Quando menos esperava, ela aparecia. Às vezes, era às 9 horas; em outras, às 15 horas. Tinha dia que era nos dois horários e, em algum outro, me dava paz. Era arriscado. Tudo bem que ela tomava seus cuidados, mas, mesmo assim, eu temia. E se sobrasse para mim?
A maior parte das vezes, ela ficava no primeiro andar. Quando não estava organizando o estoque ou as prateleiras, realizava o atendimento no balcão, embora sua função fosse perfumista. Quanto a mim, ficava no segundo andar, numa sala isolada, do lado oposto à da gerente, com papéis (muitos), computador e telefone. Minha função era jurídica: cobrar inadimplentes, devedores, SPC, Serasa e essas coisas. Mas sempre surgiam tarefas extras. Uma delas era fazer serviço de banco. De vez em quando, às 15h40 ou no mais tardar às 15h45, ela aparecia na minha sala para avisar. Ela também era incumbida desse bônus.
Gostava dela, mesmo depois de descobrir que não era minha amiga. Quando constatei isso, senti-me frustrada. Ela era apenas mais uma colega de trabalho como as demais. Mas me divertia com seu estado de graça apaixonado, que lhe fazia parecer algum filhote. Qual? Não sei. Mamífero era o que mais combinava.
Bom, observei aqui que até agora não disse o nome dela e quando isso falta, acaba faltando muita coisa. Taciana; seu nome era Taciana. Era mais alta do que eu, uns 10 centímetros. Pele bonita e branca por sorte; cabelos negros forçados por química, compridos e lisos. Seria bela se não fosse bruta. E ela tinha uma mão pesada. Lembro que quando fazia alguma brincadeira e ela reagia com ar de contrariedade, respondia com um tapão daqueles ardidos.

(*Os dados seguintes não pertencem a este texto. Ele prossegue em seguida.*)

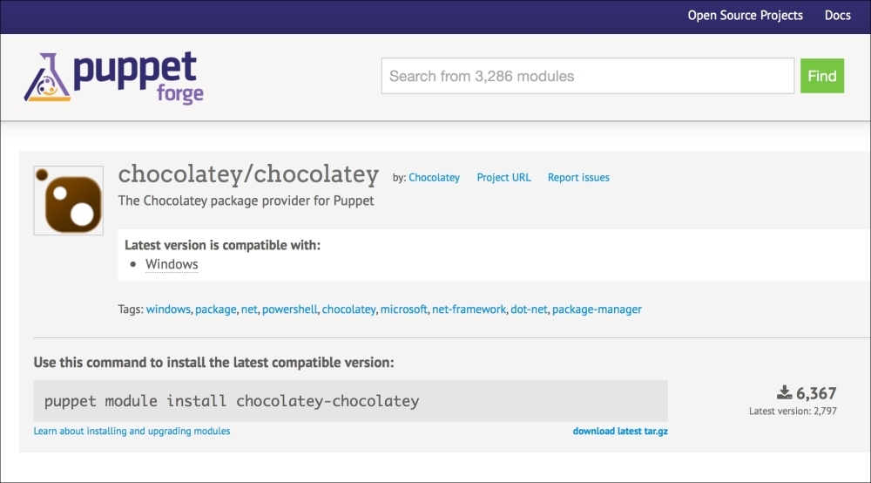Screen dimensions: 871x483
Task: Click the download count arrow icon
Action: point(784,392)
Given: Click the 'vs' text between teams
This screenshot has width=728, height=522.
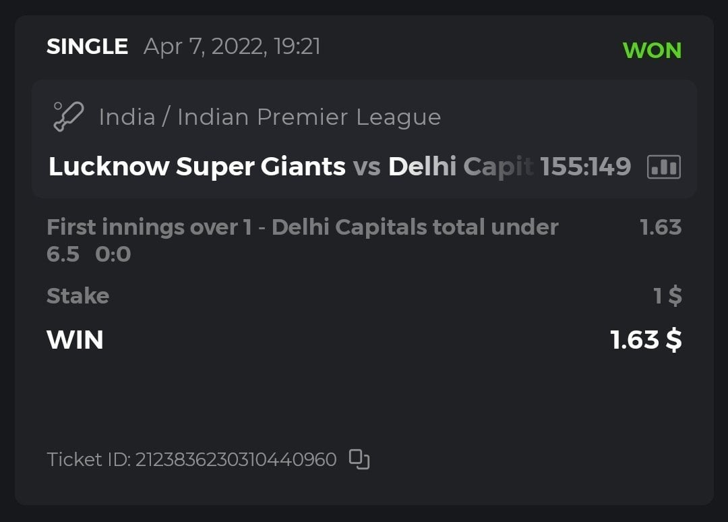Looking at the screenshot, I should [x=367, y=167].
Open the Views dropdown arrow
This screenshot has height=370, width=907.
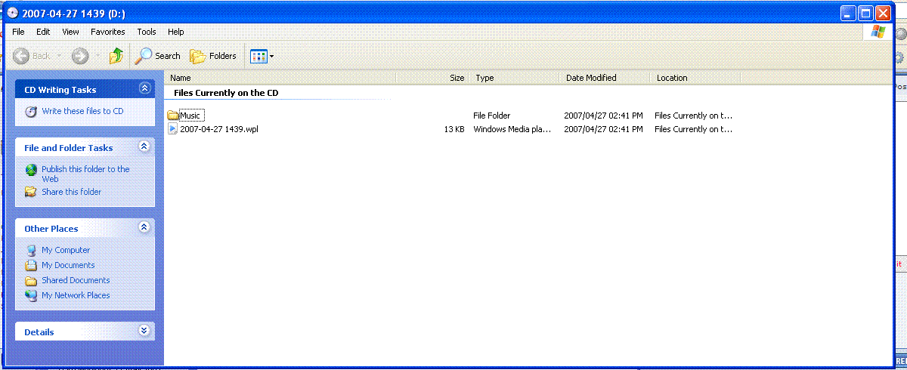point(272,57)
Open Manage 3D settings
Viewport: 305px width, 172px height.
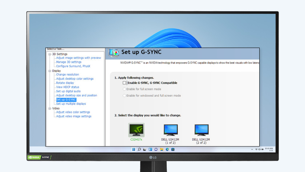click(69, 62)
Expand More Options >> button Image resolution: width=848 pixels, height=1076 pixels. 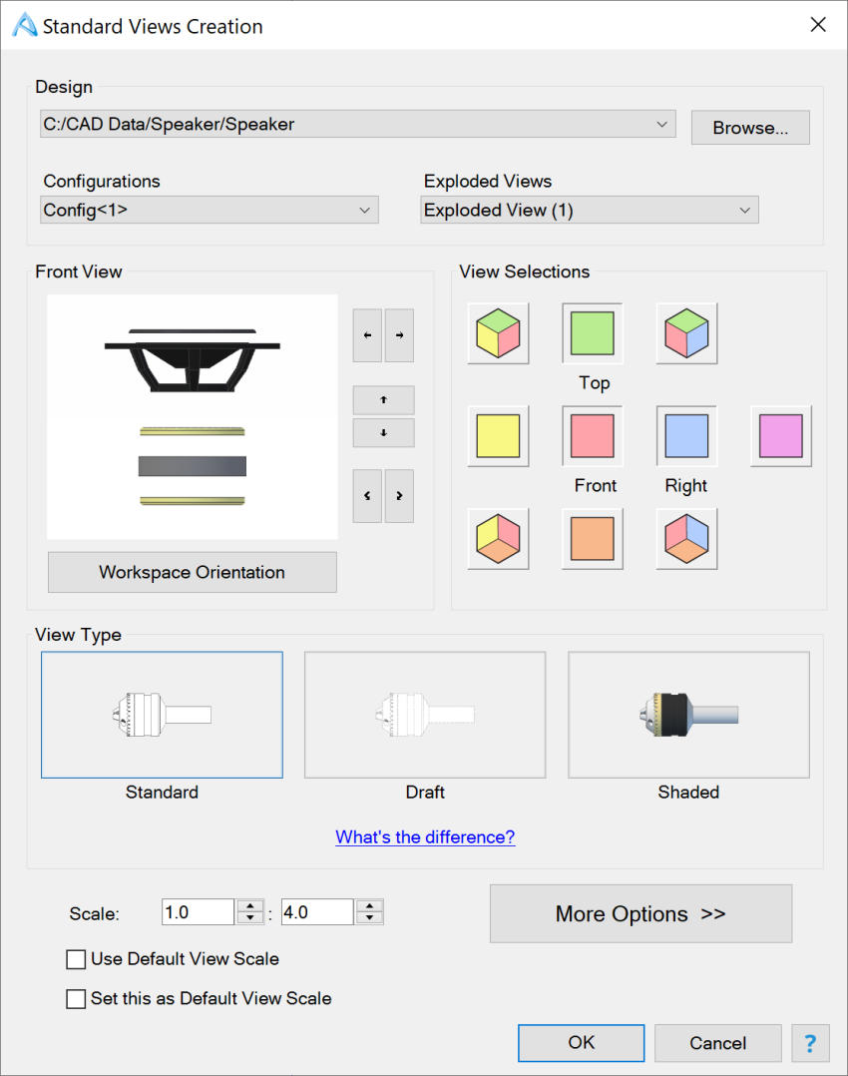coord(640,913)

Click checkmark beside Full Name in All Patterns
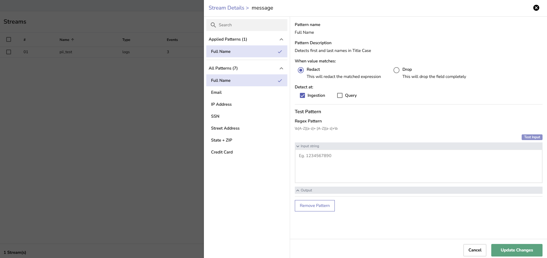click(280, 81)
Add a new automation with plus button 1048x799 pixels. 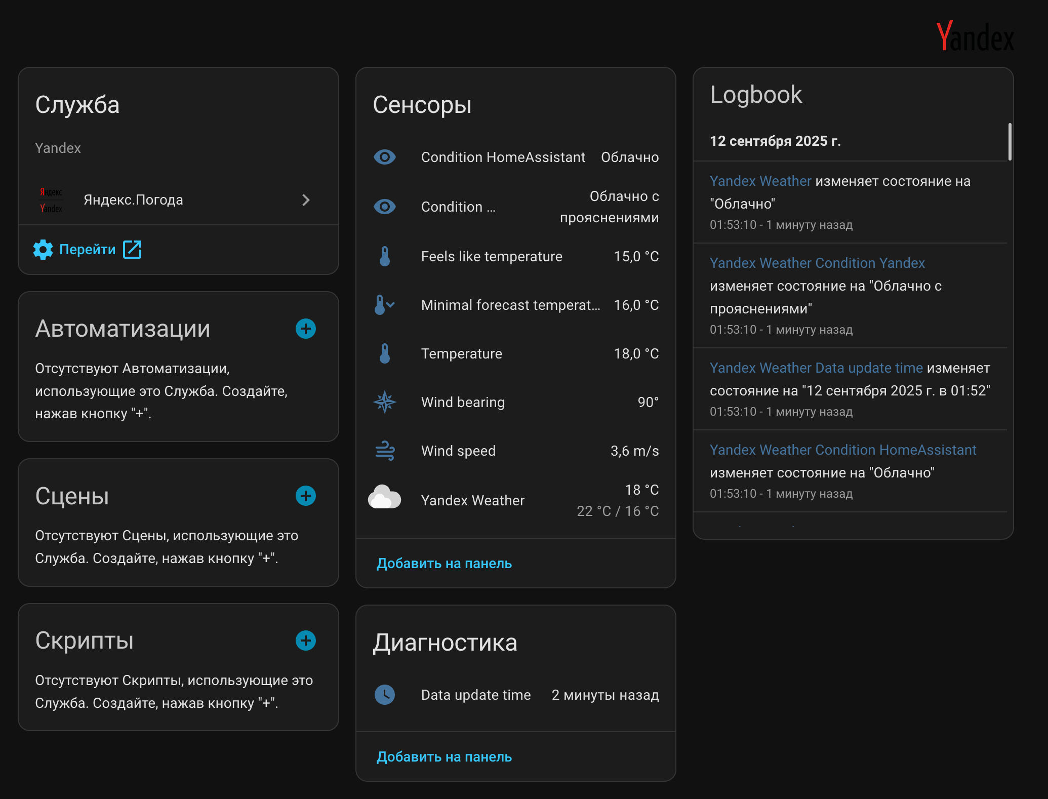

Ficava doce mesmo quando chegava à minha sala às 9 horas ou às 15 horas. É que ela escapulia para usar o telefone e ligar para o namorado. Se bem que não sei (ou melhor, não lembro) qual era o patamar de seriedade – ou de responsabilidade, como se diz hoje – pois parecia que toda e qualquer iniciativa partia somente dela.
Quando vinha às escondidas ligar para ele – que nunca soube como era, pois parecia não morar na mesma cidade e nunca vi nem uma única foto –, abria as câmeras de vigilância da loja para ver se ninguém apareceria para nos flagrar. Esse “ninguém” se tratava da gerente e dos patrões.
Aquilo se tornara cansativo e eu não tinha alternativas. A sala não podia ficar trancada e o telefone não era de uso restrito. Eu queria evitar conflito, pois era desnecessário e dependíamos uma da outra mutuamente e diariamente. Fora que brigar com pessoa apaixonada traz desgaste e incita traição. No fim, clamava por ideia e sorte; exatamente nesta ordem.
E tinha o fato de que além de ser obrigada a ouvir a ligação melosa – pois não podia sair da sala – tinha ainda o pré e o pós-ligação com toda aquela narrativa feminina de desabafo: “Será que ele está afim? Você acha que ele está levando a sério? Será que ele está apaixonado por mim? Que presente dou a ele? Me ajuda; o que devo falar para ele na próxima vez?”
Um dia, Taciana apareceu na minha sala pisando forte igual àqueles soldados em marcha de desfile cívico. A cara brava retinha a respiração; ela estava pronta para algo: explodir.
Bruta como sempre, se aproximou ligeira do telefone e por pouco não pisou no meu pé machucado por um incômodo calo. Brava, me disse que hoje seria o dia; que não dava mais e que acabaria com aquele tal namoro. “Que isso…”, “Que aquilo…” Falava e se movimentava. Com suas mãos grandes, unhas impecavelmente vermelhas e pesadas procurava pelo pequeno papel com o número de telefone do homem; por pouco não rasgou o papel judiado de tão amassado.
Nada disse, mas fiquei a pensar: “Será que finalmente terei sossego?”. E ela não parava de falar: “Cansei! Sabe… Vou falar um monte de coisa… O que ele pensa que é?”.
De repente, ela foi interrompida; alguém a atendera. Emitiu um reticente “oi”. Era ele! Observei suas expressões faciais; todo o enrubescimento havia desaparecido! Era engraçado perceber que ela ficara desarmada: seu tom de voz assumiu um tom doce e seus olhos se amendoaram: “Oi… Como você está?”.
Não tinha jeito! Olhei mais uma vez para ela e senti minha paz adiada; restou-me retomar aos papéis e às cobranças.